Reproduce, character for character, the stretch of the material from its start through the line containing "click(515, 27)", including both ends. Omit the pictures from your reproduction.

Pointing data for screenshots:
────────
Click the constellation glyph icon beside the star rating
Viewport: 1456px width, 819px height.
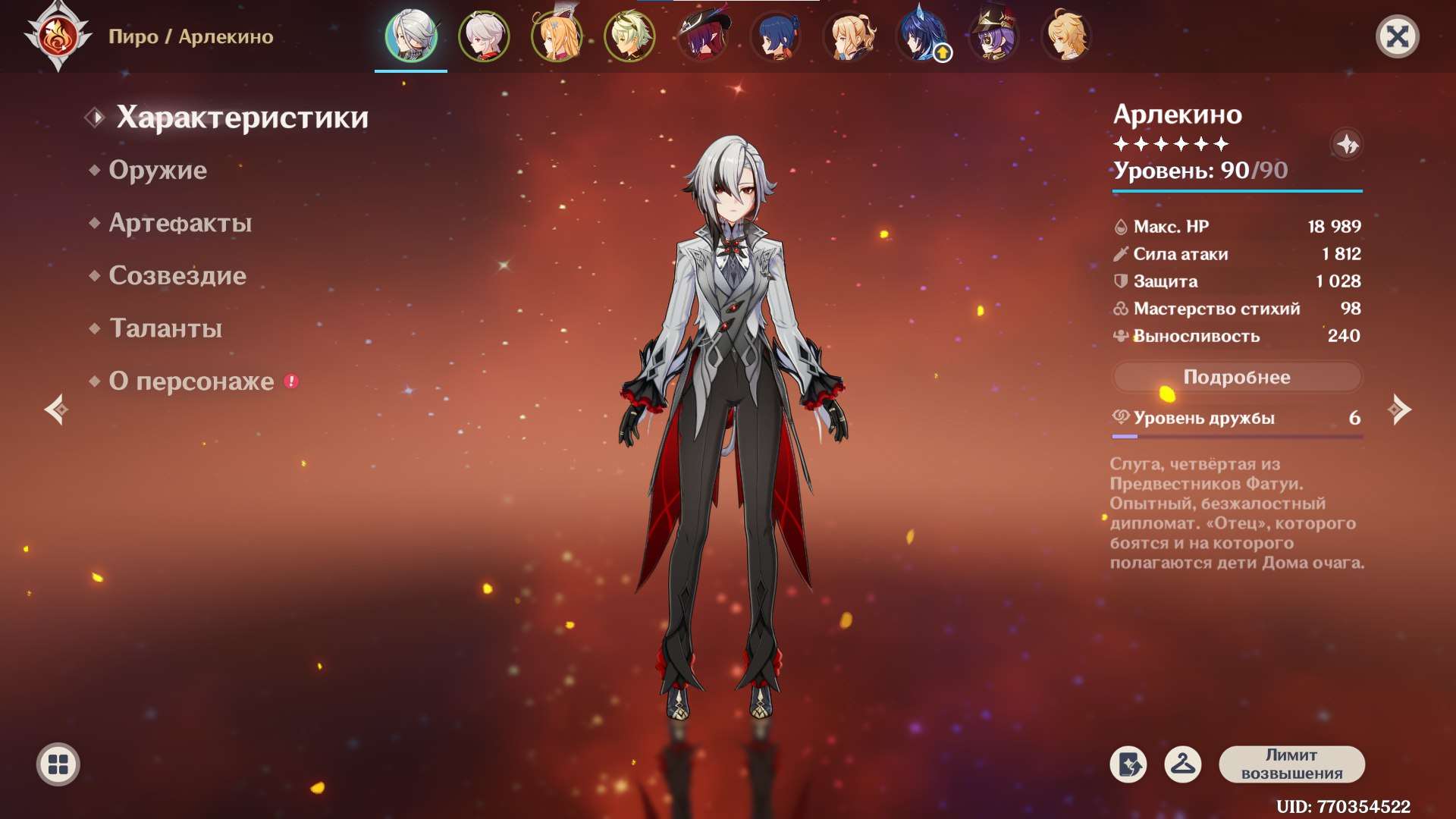click(x=1348, y=144)
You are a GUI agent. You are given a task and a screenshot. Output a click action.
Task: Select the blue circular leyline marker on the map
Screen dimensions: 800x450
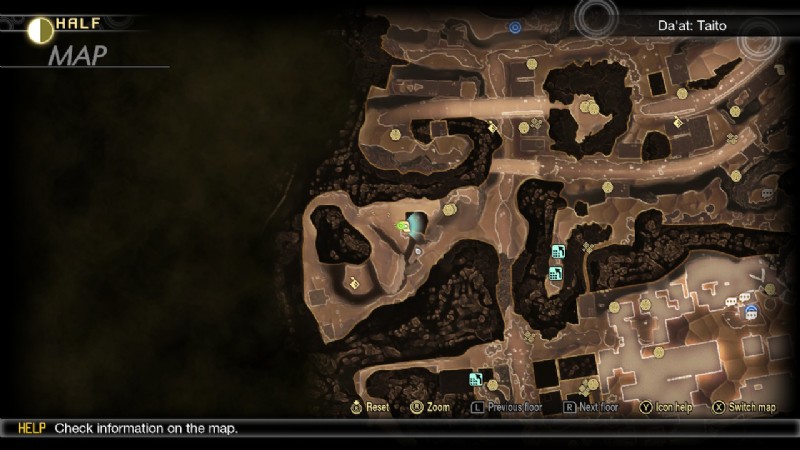click(515, 27)
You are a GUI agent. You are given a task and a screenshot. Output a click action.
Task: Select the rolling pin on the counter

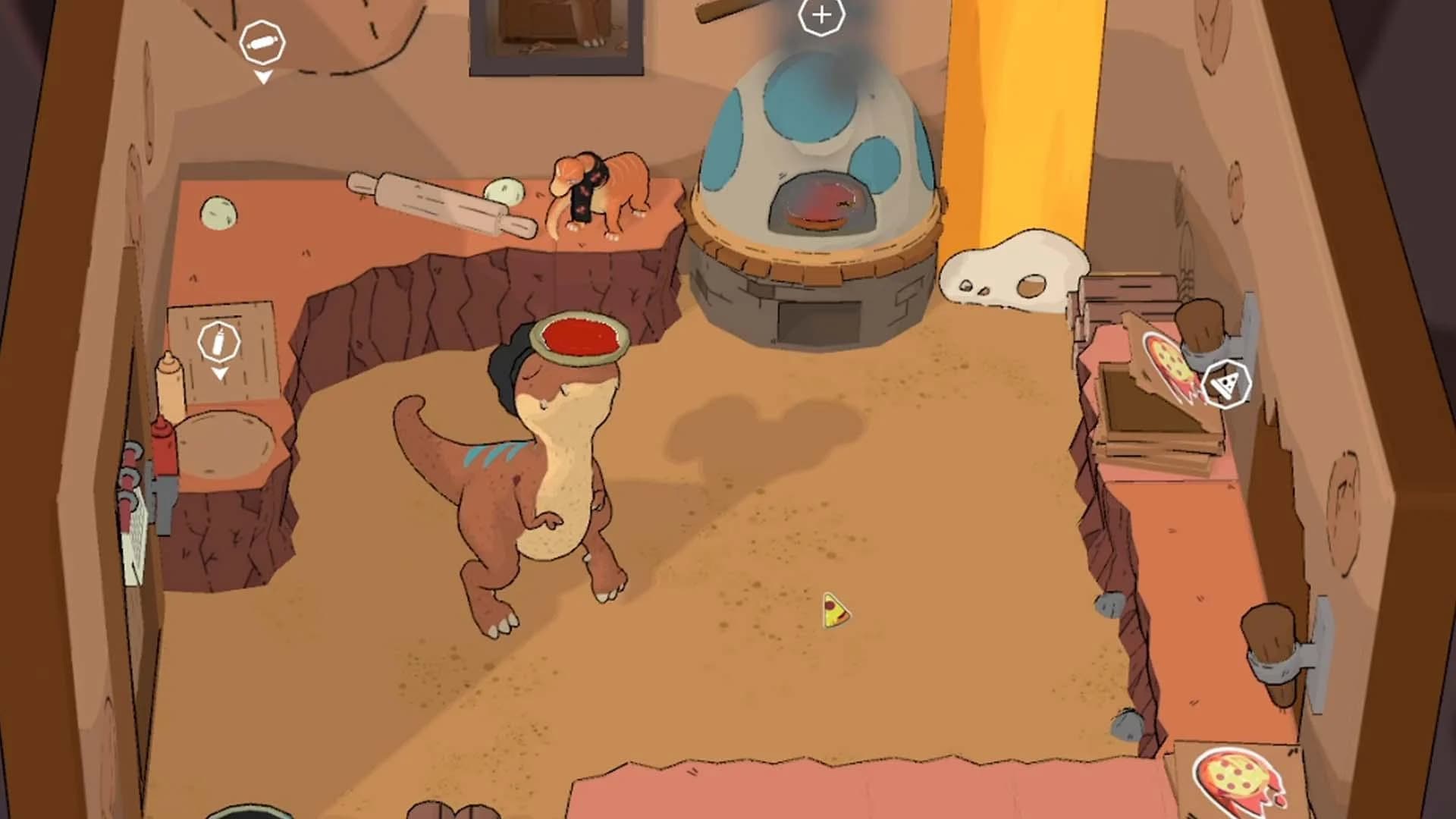pyautogui.click(x=432, y=201)

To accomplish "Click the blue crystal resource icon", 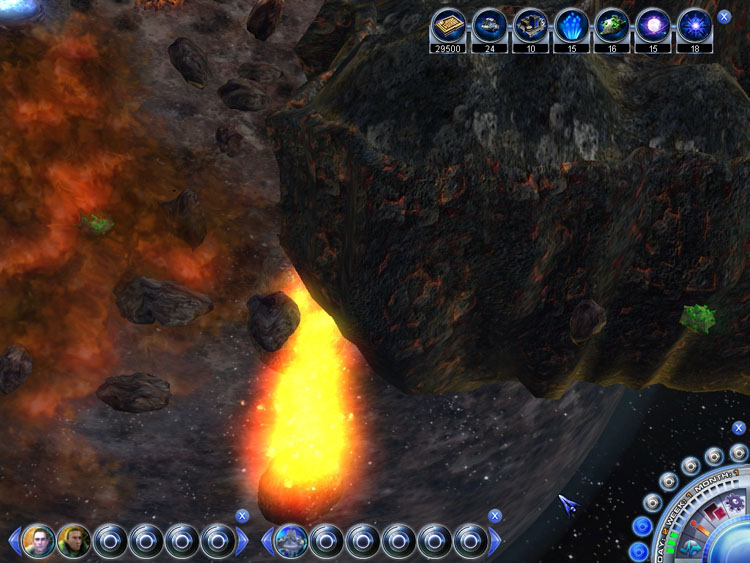I will click(571, 24).
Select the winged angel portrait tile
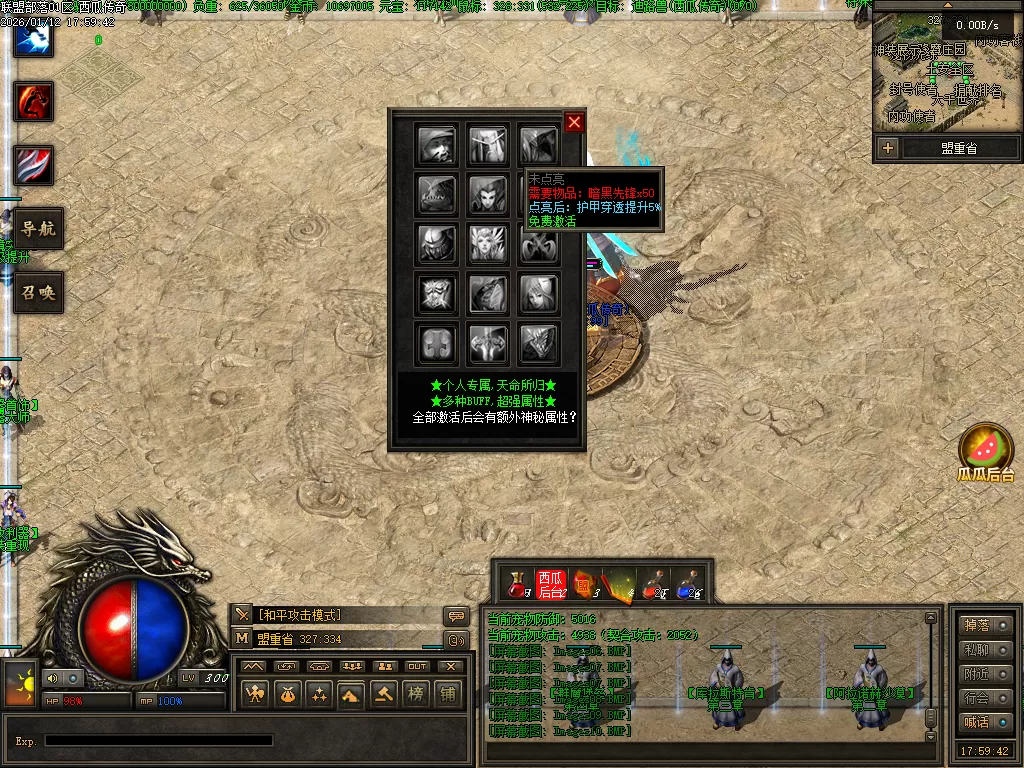 pyautogui.click(x=488, y=243)
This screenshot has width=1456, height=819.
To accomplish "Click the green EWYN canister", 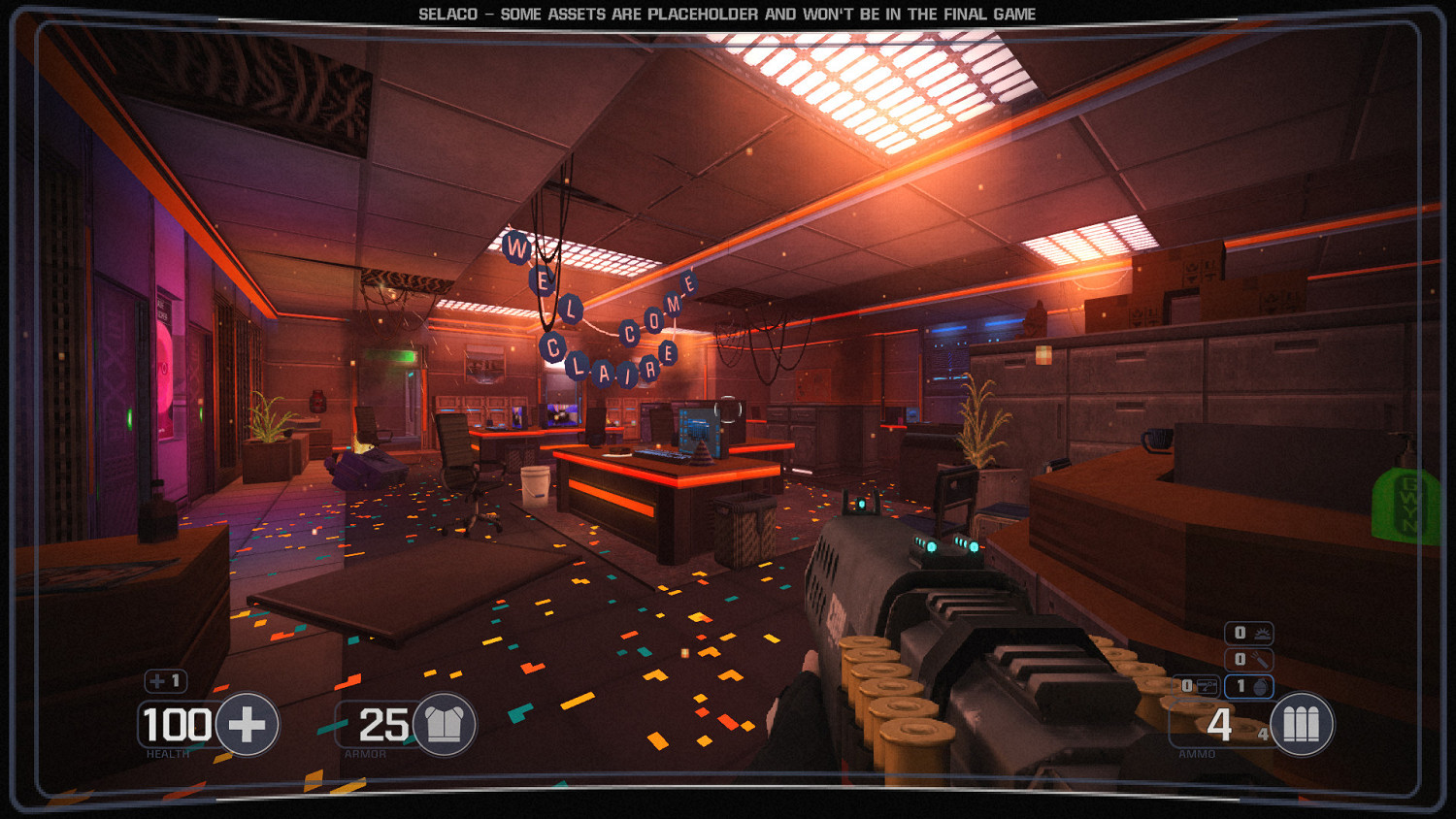I will click(x=1406, y=505).
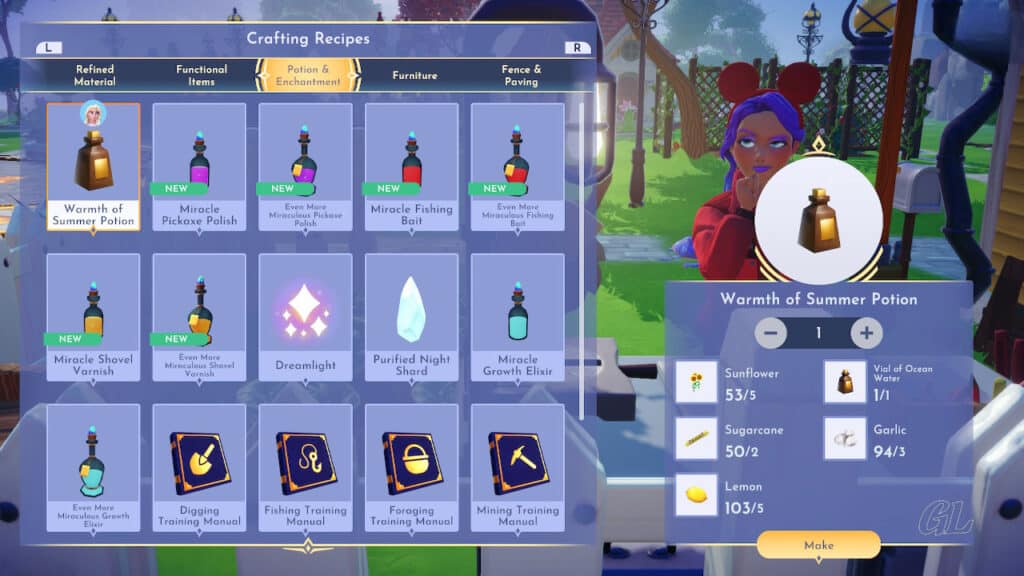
────────
__CORRECT RESPONSE__
Click the constellation glyph icon beside the star rating
Viewport: 1456px width, 819px height.
click(x=1348, y=144)
You are a GUI agent. You are given a task and a screenshot. Output a click action.
Task: Select the blue circular leyline marker on the map
Screen dimensions: 800x450
click(515, 27)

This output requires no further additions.